Dataset records:
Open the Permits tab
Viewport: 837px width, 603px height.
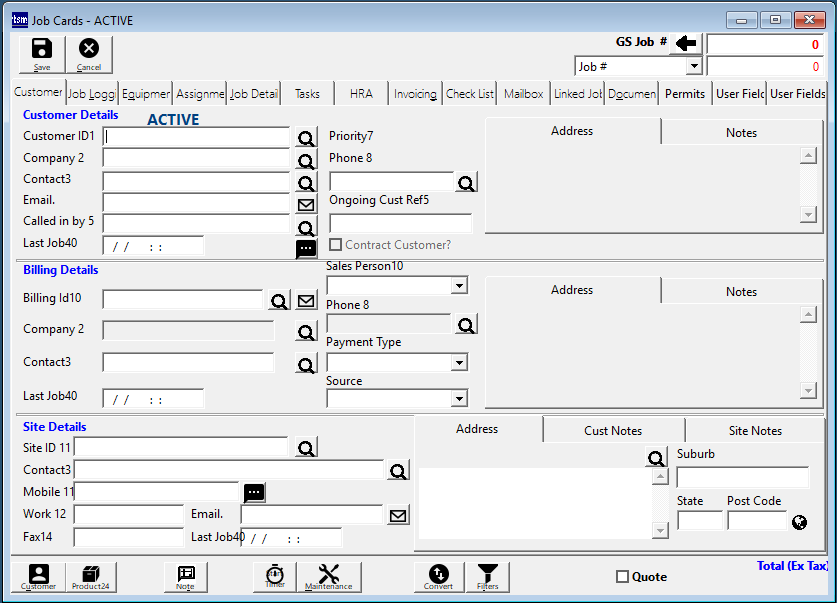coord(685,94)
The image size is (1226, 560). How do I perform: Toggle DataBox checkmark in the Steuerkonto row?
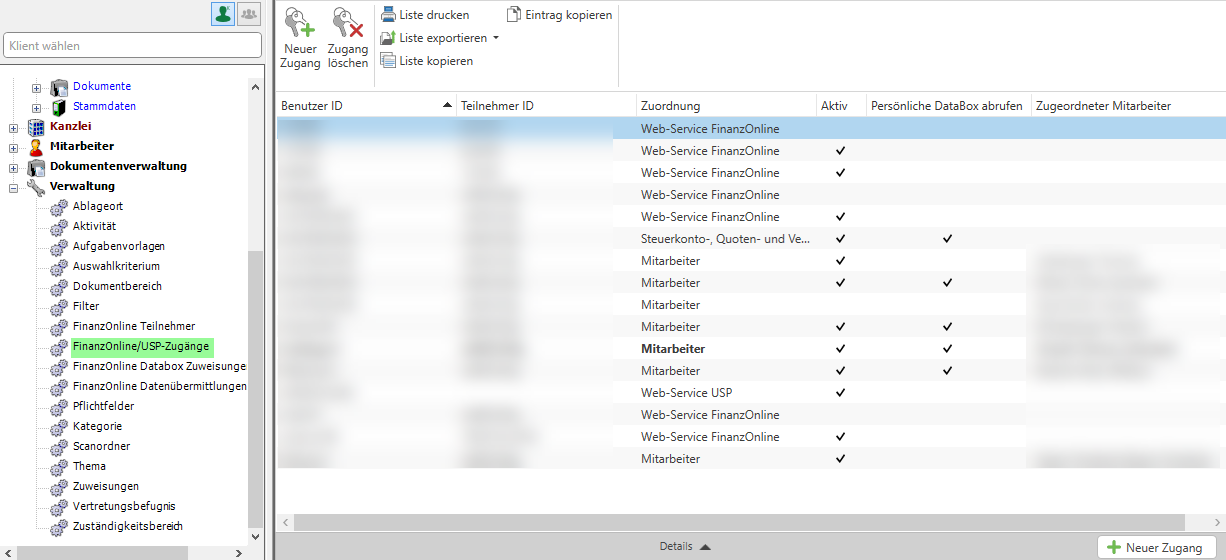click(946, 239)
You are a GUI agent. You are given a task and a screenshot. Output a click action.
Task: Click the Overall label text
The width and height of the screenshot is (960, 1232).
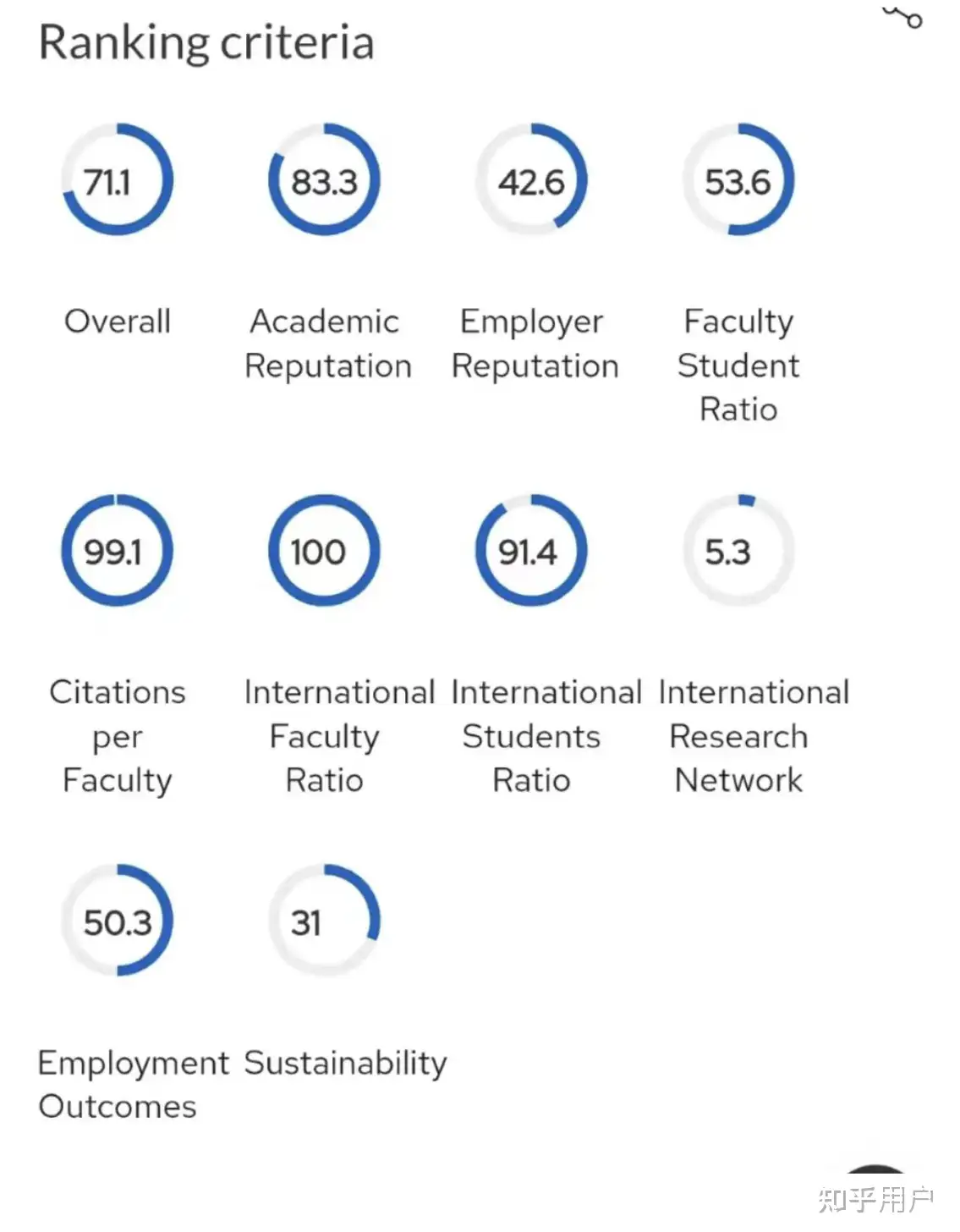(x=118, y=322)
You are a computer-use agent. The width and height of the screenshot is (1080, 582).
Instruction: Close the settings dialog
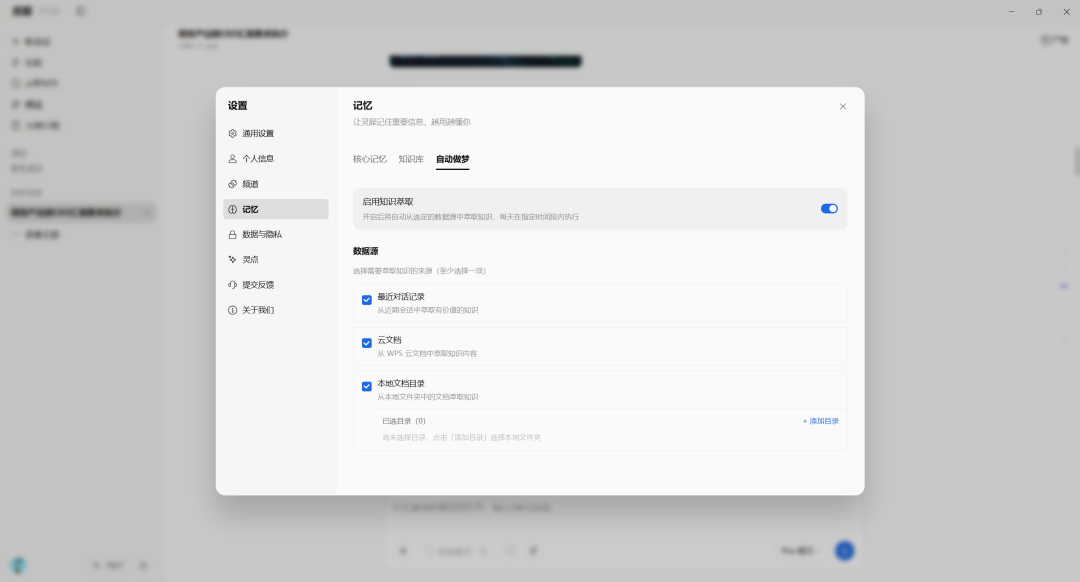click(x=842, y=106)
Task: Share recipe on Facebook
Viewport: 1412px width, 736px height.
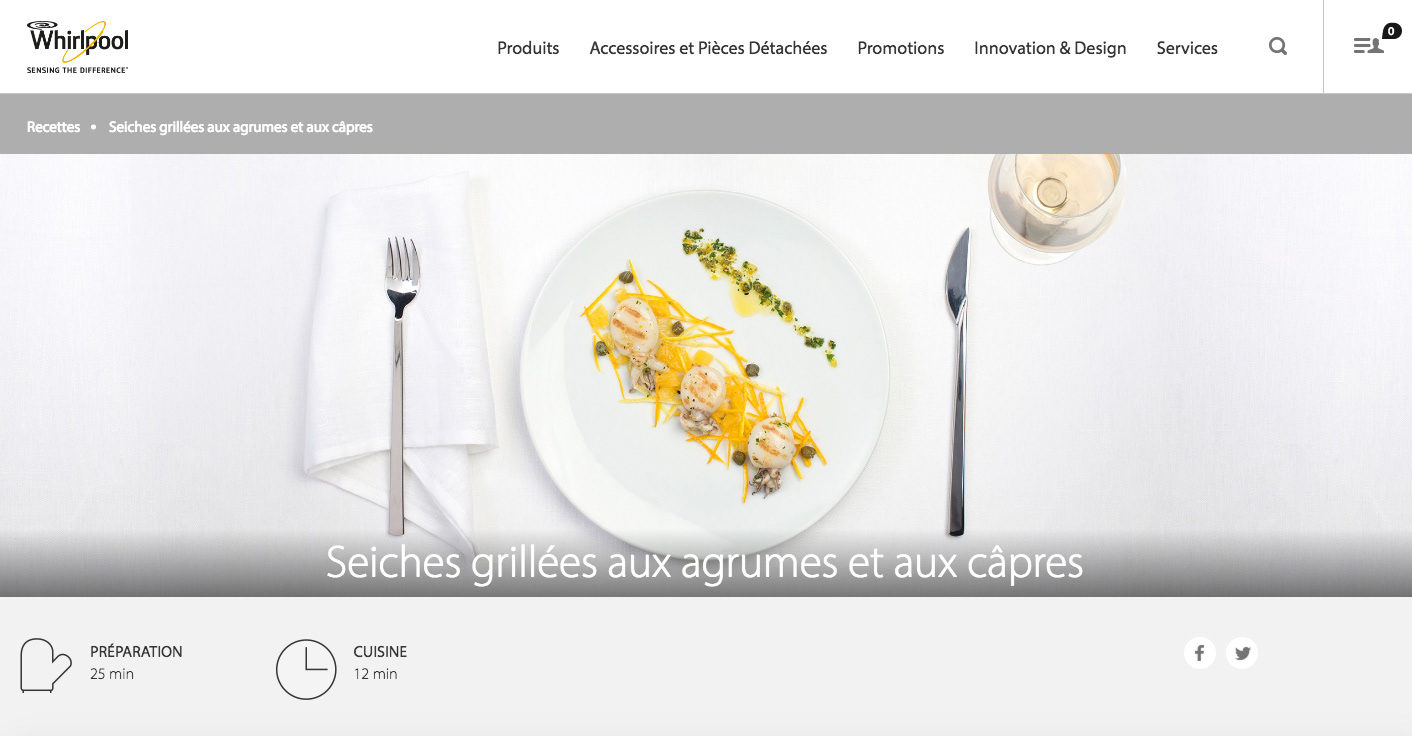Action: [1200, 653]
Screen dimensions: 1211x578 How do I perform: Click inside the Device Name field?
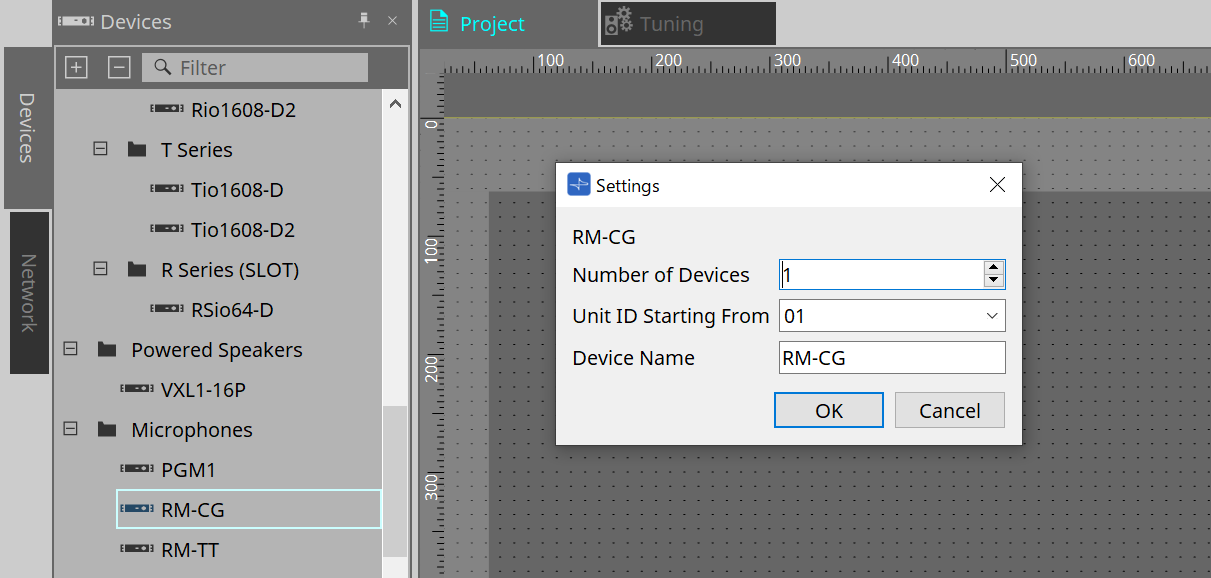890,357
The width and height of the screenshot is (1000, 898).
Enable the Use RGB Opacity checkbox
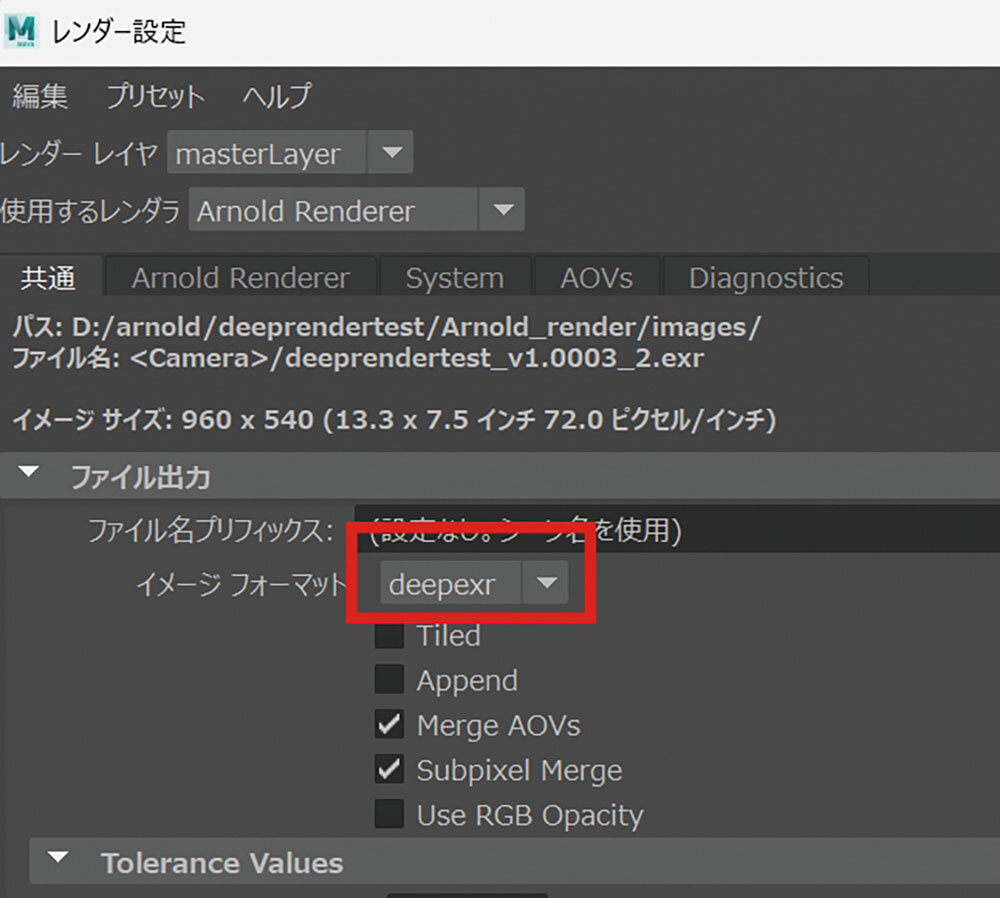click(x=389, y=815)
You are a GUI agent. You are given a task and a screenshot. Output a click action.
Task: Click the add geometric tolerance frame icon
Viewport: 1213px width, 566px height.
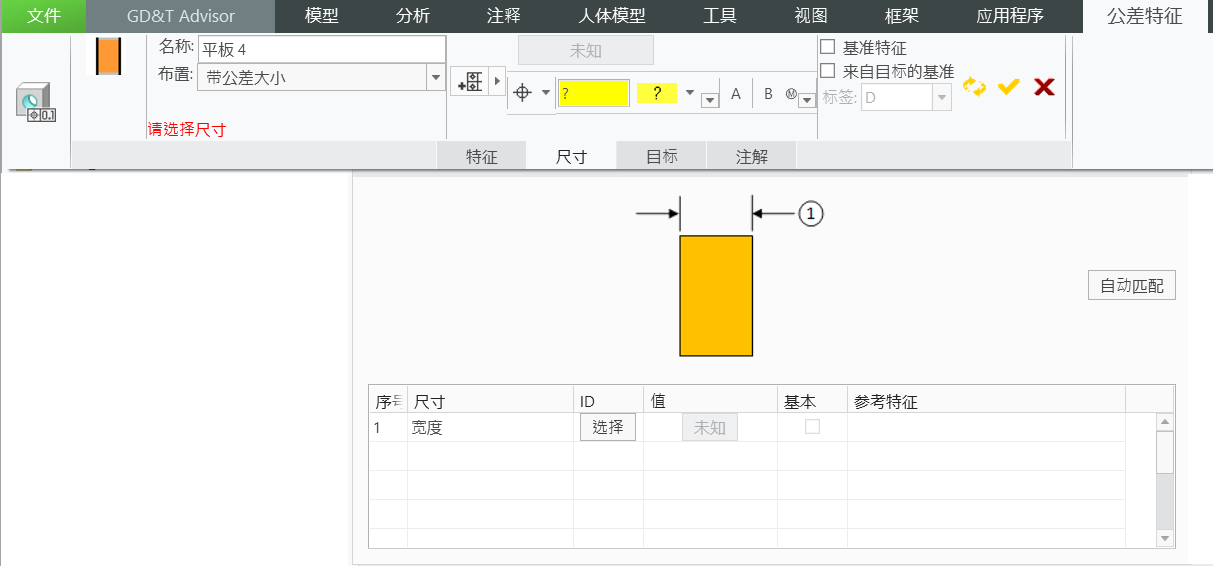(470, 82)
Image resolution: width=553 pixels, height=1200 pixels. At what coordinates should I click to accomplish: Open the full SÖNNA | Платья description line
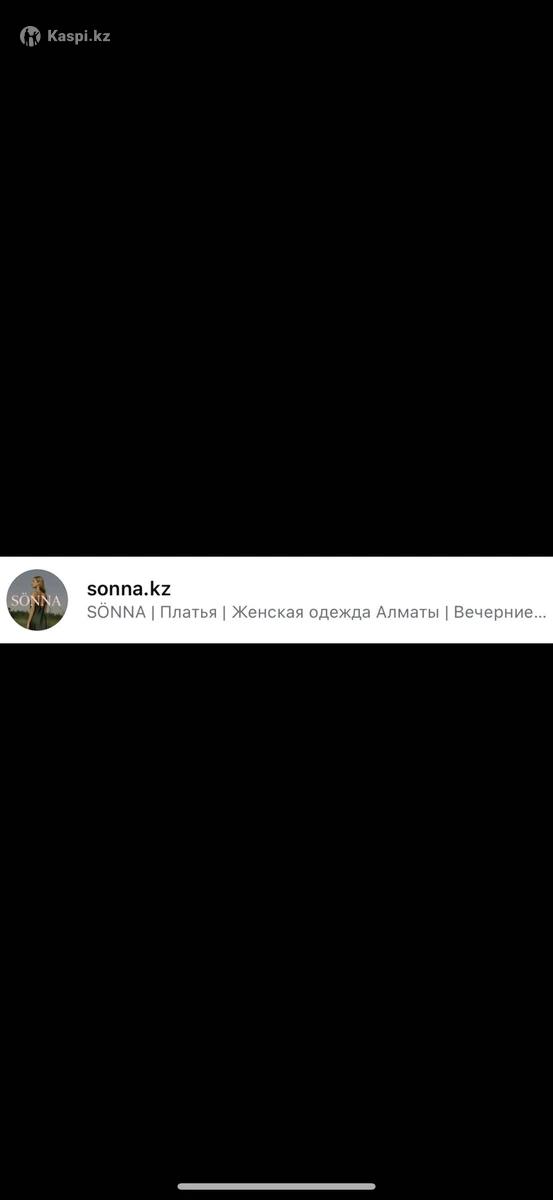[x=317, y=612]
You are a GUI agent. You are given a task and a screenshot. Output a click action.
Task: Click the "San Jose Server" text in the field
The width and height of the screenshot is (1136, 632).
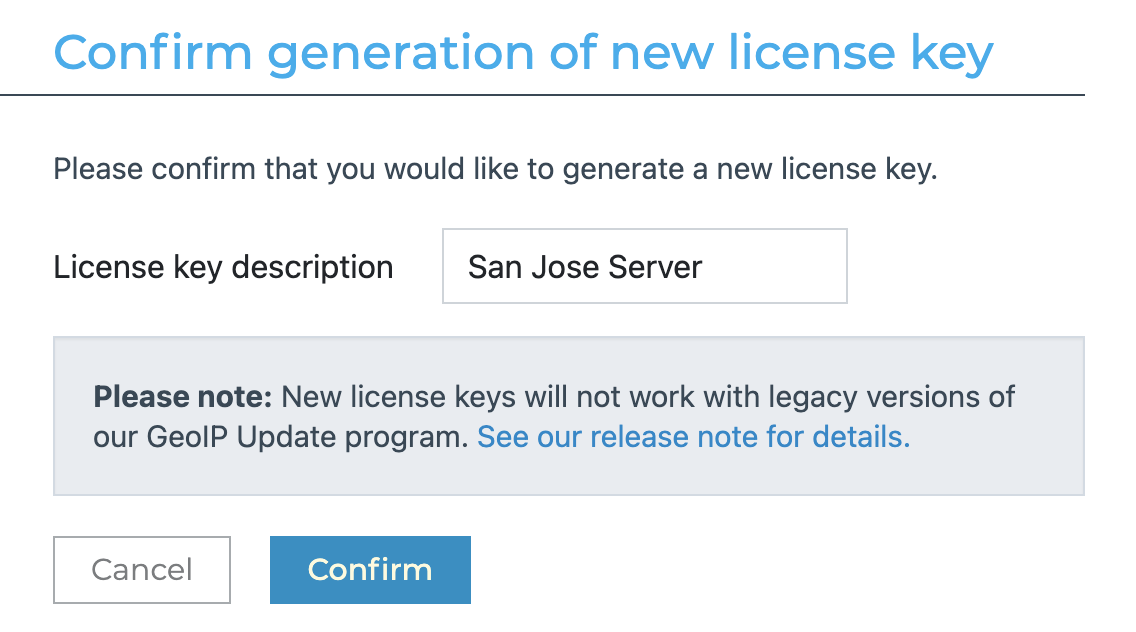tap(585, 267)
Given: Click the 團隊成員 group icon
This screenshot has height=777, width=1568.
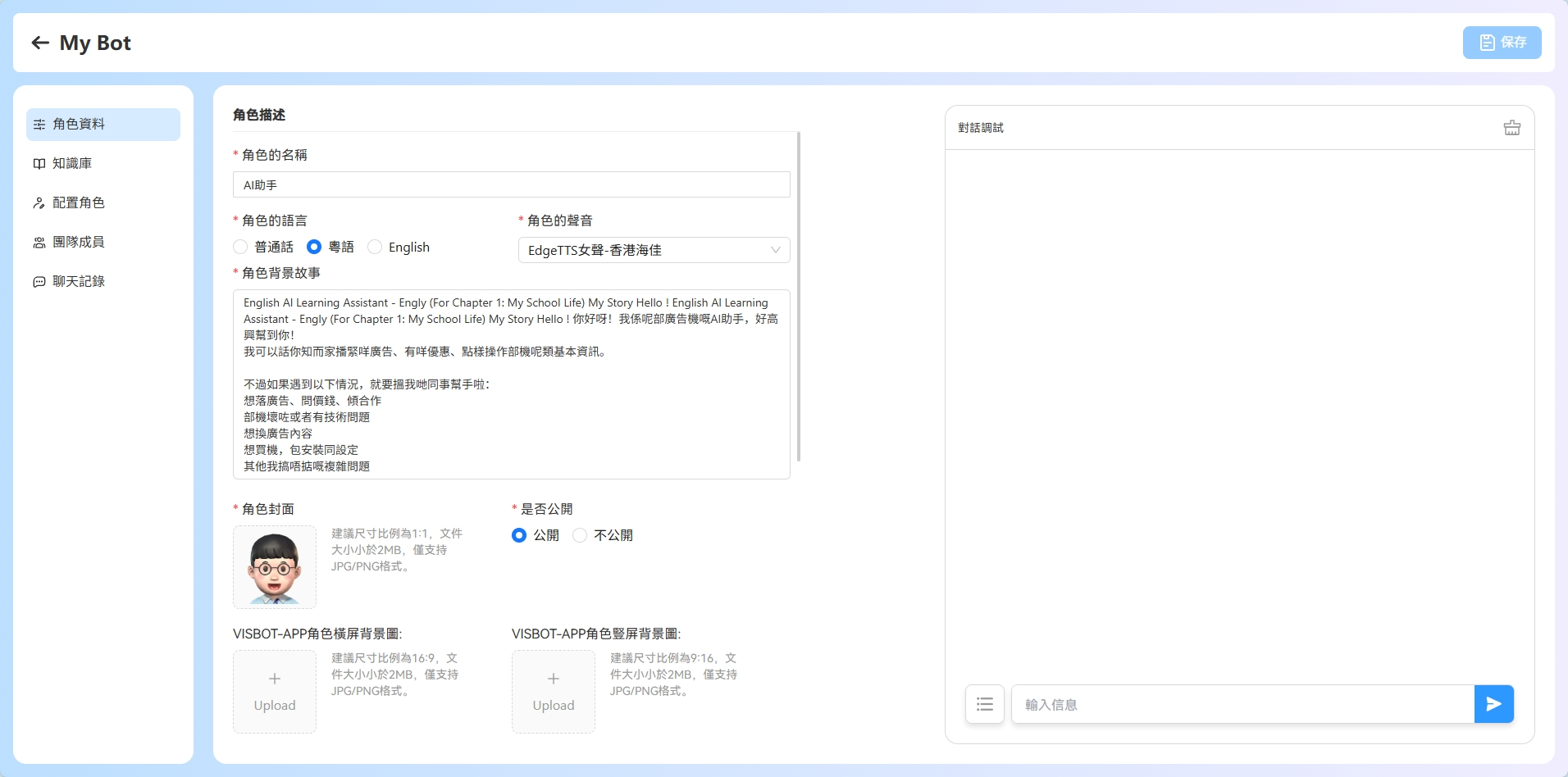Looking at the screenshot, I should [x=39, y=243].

Task directions: In the copy, leave out the pictures and restate the records exactly.

Answer section:
Open the Permits tab
Viewport: 837px width, 603px height.
coord(685,94)
The image size is (1226, 560). How do I perform: Toggle DataBox checkmark in the Steuerkonto row?
click(946, 239)
You are a GUI agent. You are given a task and a screenshot. Output a click action.
Task: Click the Overall label text
The width and height of the screenshot is (960, 1232).
(x=118, y=322)
You are a computer-use agent. The width and height of the screenshot is (1080, 582).
Instruction: Close the settings dialog
click(x=842, y=106)
Task: Share recipe on Facebook
Viewport: 1412px width, 736px height.
Action: [1200, 653]
Screen dimensions: 1211x578 How do I perform: Click inside the Device Name field?
890,357
The width and height of the screenshot is (1000, 898).
Enable the Use RGB Opacity checkbox
click(x=389, y=815)
You are a GUI agent. You are given a task and a screenshot. Output a click action.
Task: Click the add geometric tolerance frame icon
Viewport: 1213px width, 566px height.
(470, 82)
Image resolution: width=553 pixels, height=1200 pixels. At what coordinates should I click to accomplish: Open the full SÖNNA | Платья description line
[x=317, y=612]
You are a GUI agent. You are given a task and a screenshot. Output a click action.
Task: Click the "San Jose Server" text in the field
The width and height of the screenshot is (1136, 632).
tap(585, 267)
Given: Click the 團隊成員 group icon
This screenshot has height=777, width=1568.
Looking at the screenshot, I should [x=39, y=243].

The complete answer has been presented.